Unraveled (Turner #3)(92)



He pressed it flat.

Stop fussing over yourself.

“Are you well?” Dalrymple asked. “You couldn’t even bring yourself to swim at Eton, not without becoming ill. And now we’re surrounded by water. It’s all around us. I think—are you shaking?”

“Shut up, Winnie.” Smite drew a deep breath. The pain in his side was receding, but it still hurt. “If you don’t mention it, I don’t have to think of it.” If he didn’t think of it, he might be able to keep his old memories from devouring him alive.

“Oh. Sorry.” A pause. “It’s been ages since anyone called me ‘Winnie.’”

“A deplorable lapse on my part,” Smite said.

Dalrymple had been the Marquess of Winchester, back when they’d been boys—back when almost everyone had believed him to be the heir to a dukedom. The title had been shortened to just Winnie amongst his intimates.

“You’re right,” Dalrymple said presently. “I am a coward. They simply pointed a pistol at me and told me not to make a fuss. That was all that was needed. I didn’t fight. I didn’t scream.” He made a disgusted sound. “Even girls can scream. Ash would have punched them.”

“At least they didn’t shoot you,” Smite said. “I count that a positive. As I told you before, I’d rather you didn’t die.”

“Ha.”

Despite himself, Smite smiled. “How long have we been here?”

“An hour? Maybe two.”

“If we’ve been here an hour, you’ve used up the sentimentality quota.” Smite rubbed his forehead. “So stop telling me what you should have done, and start thinking about what we will do instead.”

That comment brought only silence. And with the silence came that sound again, the noise at the edge of hearing that made him think of water rushing in.

He was outright grateful when Dalrymple spoke again. “It’s like Eton all over,” the man muttered. “I whine to you; you tell me to keep quiet and do something instead. Every day I was convinced you’d discover what a little sniveler I was. Every day for two bloody years.”

“Still too much sentiment,” Smite said. But at least Dalrymple’s voice drowned out the sound of water.

“When you finally did discover it, I hated you for it.”

“My head is splitting.” Smite moved, and winced again. “We’re in captivity. I believe I can weather your hatred for a few hours longer.”

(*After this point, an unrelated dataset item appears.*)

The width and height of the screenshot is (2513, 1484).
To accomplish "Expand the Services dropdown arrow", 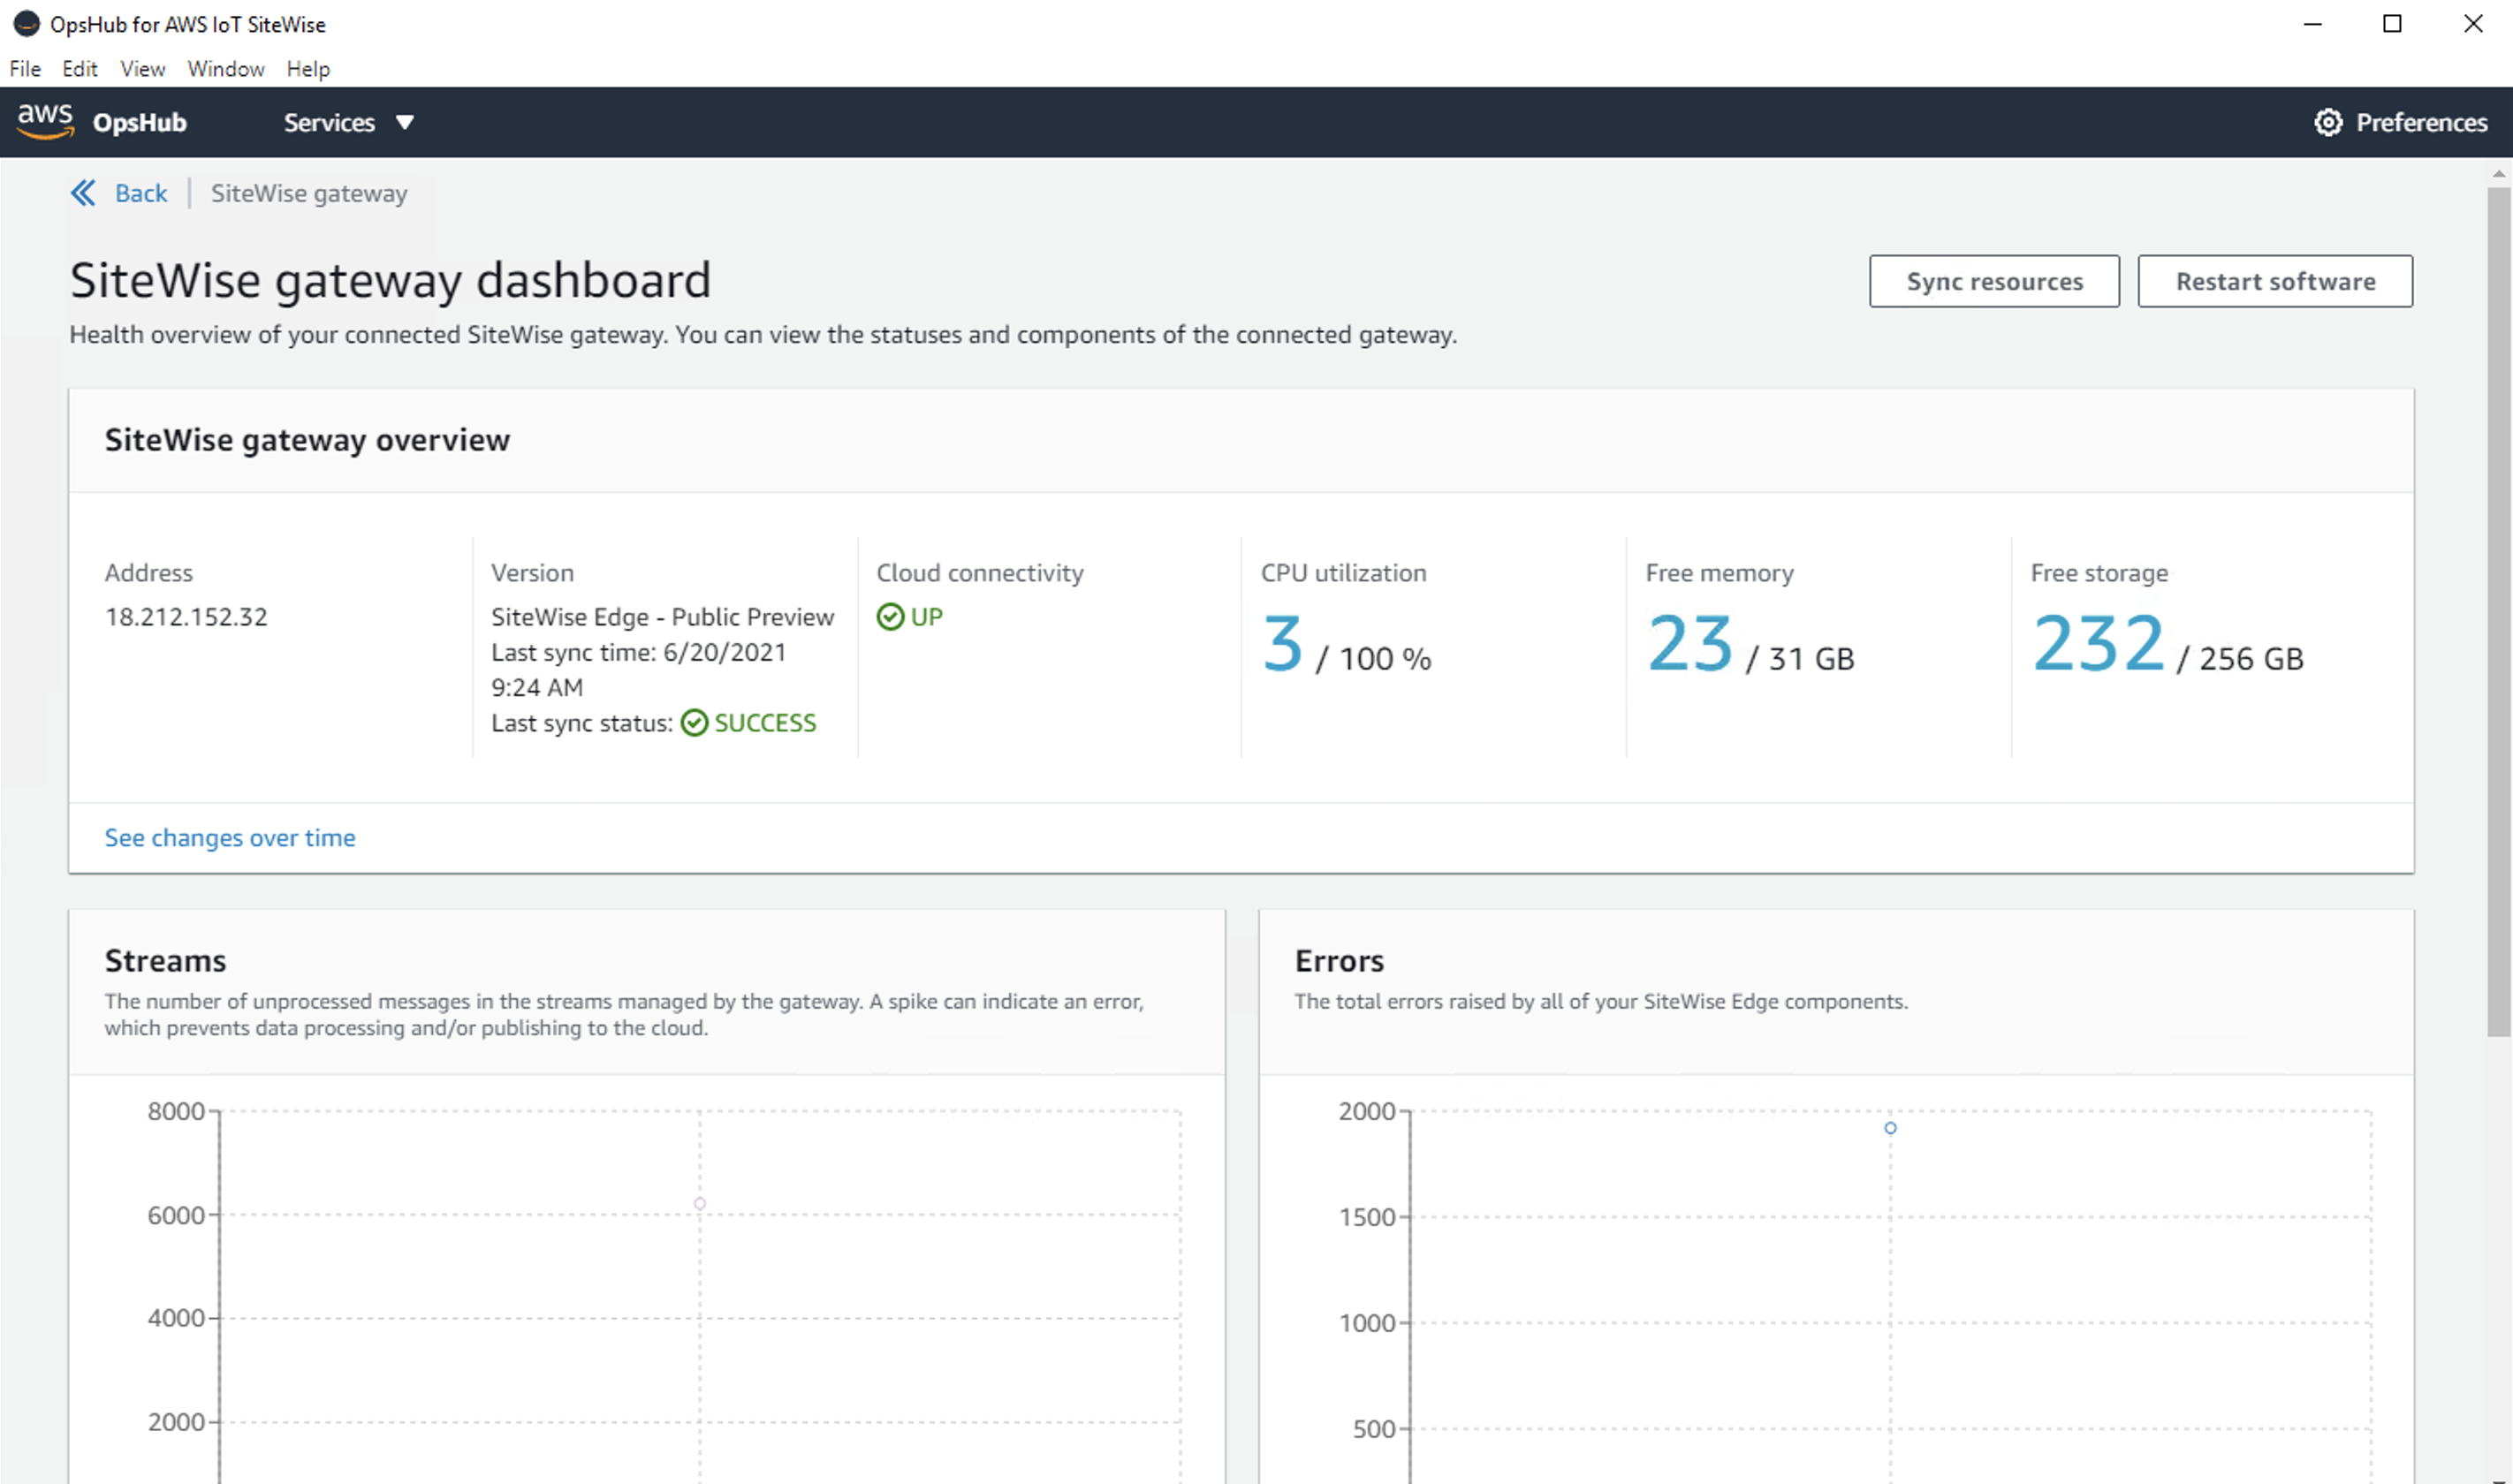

Dalrymple gave a shaking laugh in response. “I know what these early friendships mean. There was no reason our friendship should have survived adolescence.” A heavy sigh followed. “But unlike you, I didn’t have a brother who worshipped me. I didn’t have a family that stood behind me no matter what. For me, there was only you. And you were cold and brilliant and fascinating. You could always set the other boys aback with an insult so exact that it cut precisely to the bone and no further.”

There was no way to answer that.

“In return, I was just…me. I could never figure out why you chose me as your friend, other than the fact that we shared a birthday. You were brilliant and perfect, and I was me.”

“I wasn’t perfect,” Smite said slowly. “I was…harsh.” He blew his breath out. “I still am.”

He heard Dalrymple struggle to his feet, and take a few steps away. “You were indifferent. To you, it was just the kind of friendship that boys have at Eton. It was a passing thing. For me, it was everything.”

Smite looked up into the darkness. His head throbbed. His side twinged. If he thought of where he was for too long—enclosed in darkness, with that quiet sloshing of water all around him—he might lose his mind.

“I need something to do,” he commented. “Soon would be good. Now would be better.”

“It makes it worse, you know,” Dalrymple was saying. “Carrying a grudge when the other man doesn’t even give a damn. When he scarcely even knows you exist.”

“I knew you existed,” Smite said simply. He set his hand gingerly to his head and probed the sore area.

“You scarcely noticed when I stopped talking to you.”

“Mmm. When I fall to pieces, I tend to do so by myself. After you walked away, nobody needed me for anything. It was a bad few years.”

“Really?” Dalrymple snorted. “How bad?”

Smite paused. “There was laudanum,” he finally answered. He didn’t like to think of those years much. “The details aren’t relevant. It took me years to find my feet properly.”

There was a longer pause. “Does it make me a bad person that I rejoice in your suffering?” Dalrymple asked.

Smite laughed. It hurt, but he laughed. “No,” he finally managed, “but it leaves us both still in captivity. I need something to do.”

“About that,” Dalrymple said, a touch too casually. “If we do what they say, they won’t kill us. Right?”

The Patron had already committed hanging offenses. At this point, Smite would call in the dragoons rather than allow the man to walk free. The man might sometimes take action that was close kin to justice, but he was too cavalier with assault and imprisonment for Smite to overlook his crimes.

“They haven’t killed us yet,” he said carefully. “Maybe the Patron hasn’t the stomach for outright murder.”